▶ PROVIDED RECORDS:
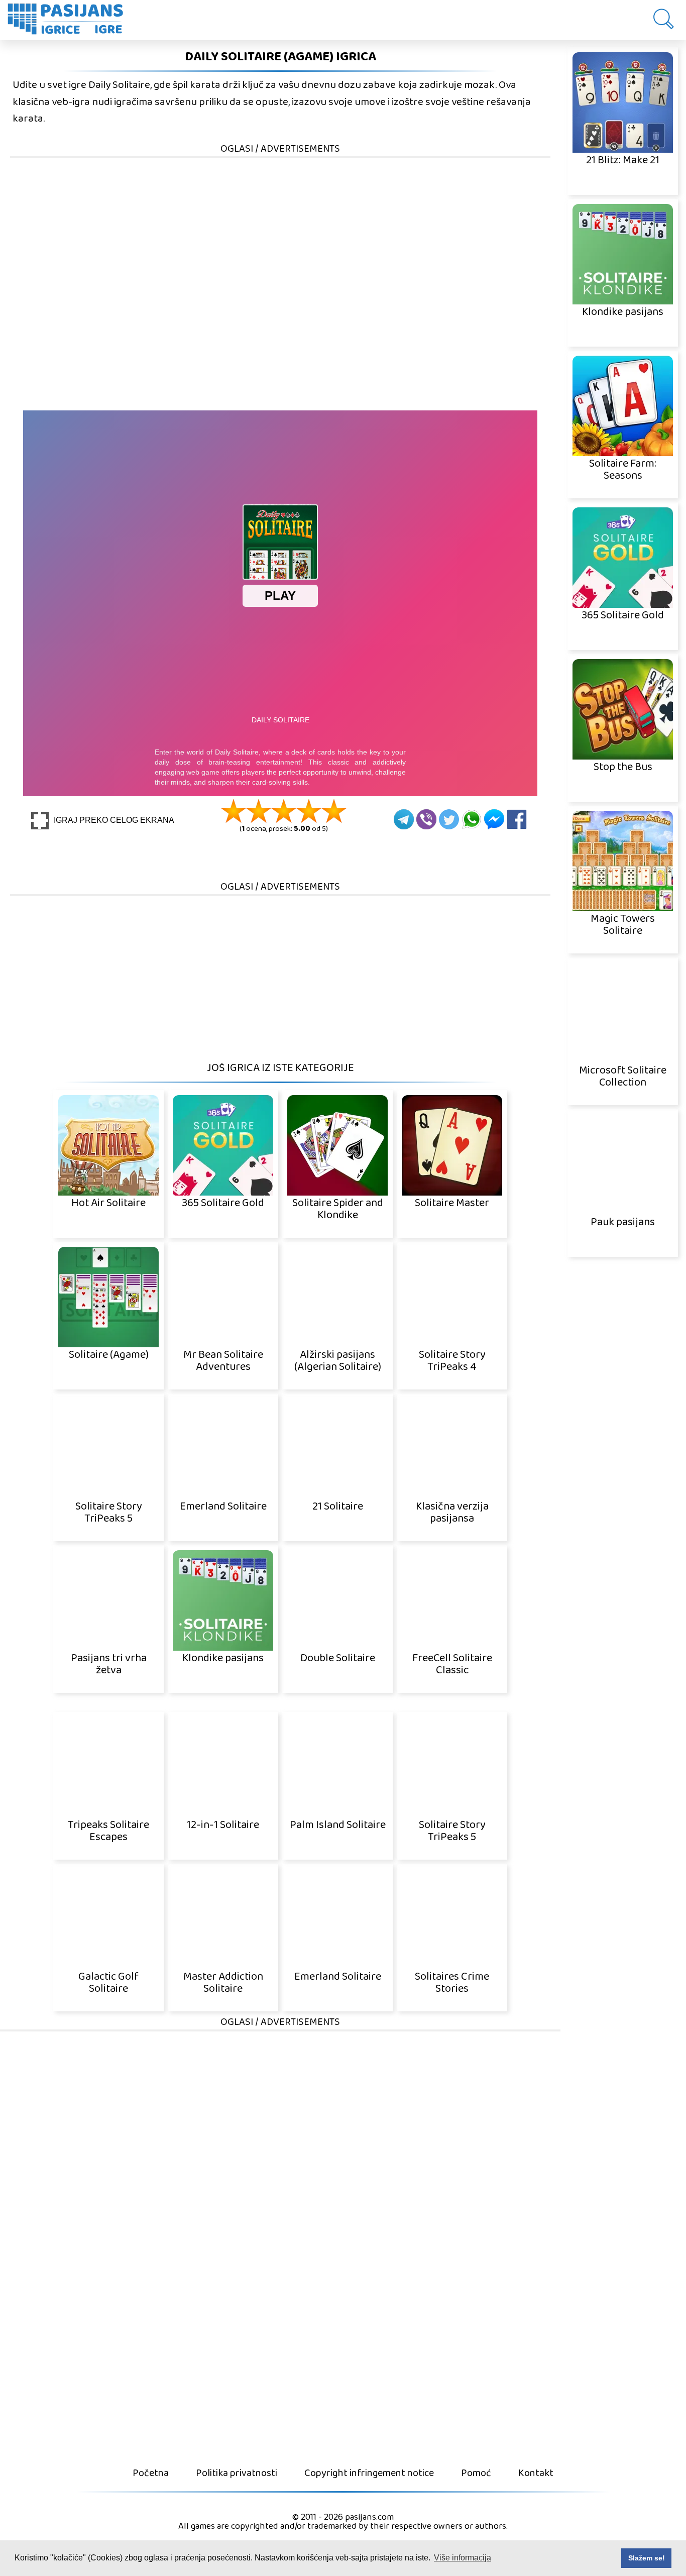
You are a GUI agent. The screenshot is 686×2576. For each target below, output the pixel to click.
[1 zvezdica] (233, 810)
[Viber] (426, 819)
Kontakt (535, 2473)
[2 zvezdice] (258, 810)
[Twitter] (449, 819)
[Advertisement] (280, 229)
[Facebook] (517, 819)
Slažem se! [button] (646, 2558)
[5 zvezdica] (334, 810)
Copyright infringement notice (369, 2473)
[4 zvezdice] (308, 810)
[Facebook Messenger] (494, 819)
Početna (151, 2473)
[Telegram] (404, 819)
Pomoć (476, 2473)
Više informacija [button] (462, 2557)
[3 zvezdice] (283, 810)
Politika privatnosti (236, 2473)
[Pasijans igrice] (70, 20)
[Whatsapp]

▶ WORK ITEM: Repeat verbatim all the material, but not the pictures.

▶ YOUR SOLUTION:
You are a GUI agent. The screenshot is 686×2576. For each target below, output the pixel to click.
[1 zvezdica] (233, 810)
[Viber] (426, 819)
Kontakt (535, 2473)
[2 zvezdice] (258, 810)
[Twitter] (449, 819)
[Advertisement] (280, 229)
[Facebook] (517, 819)
Slažem se! [button] (646, 2558)
[5 zvezdica] (334, 810)
Copyright infringement notice (369, 2473)
[4 zvezdice] (308, 810)
[Facebook Messenger] (494, 819)
Početna (151, 2473)
[Telegram] (404, 819)
Pomoć (476, 2473)
Više informacija [button] (462, 2557)
[3 zvezdice] (283, 810)
Politika privatnosti (236, 2473)
[Pasijans igrice] (70, 20)
[Whatsapp]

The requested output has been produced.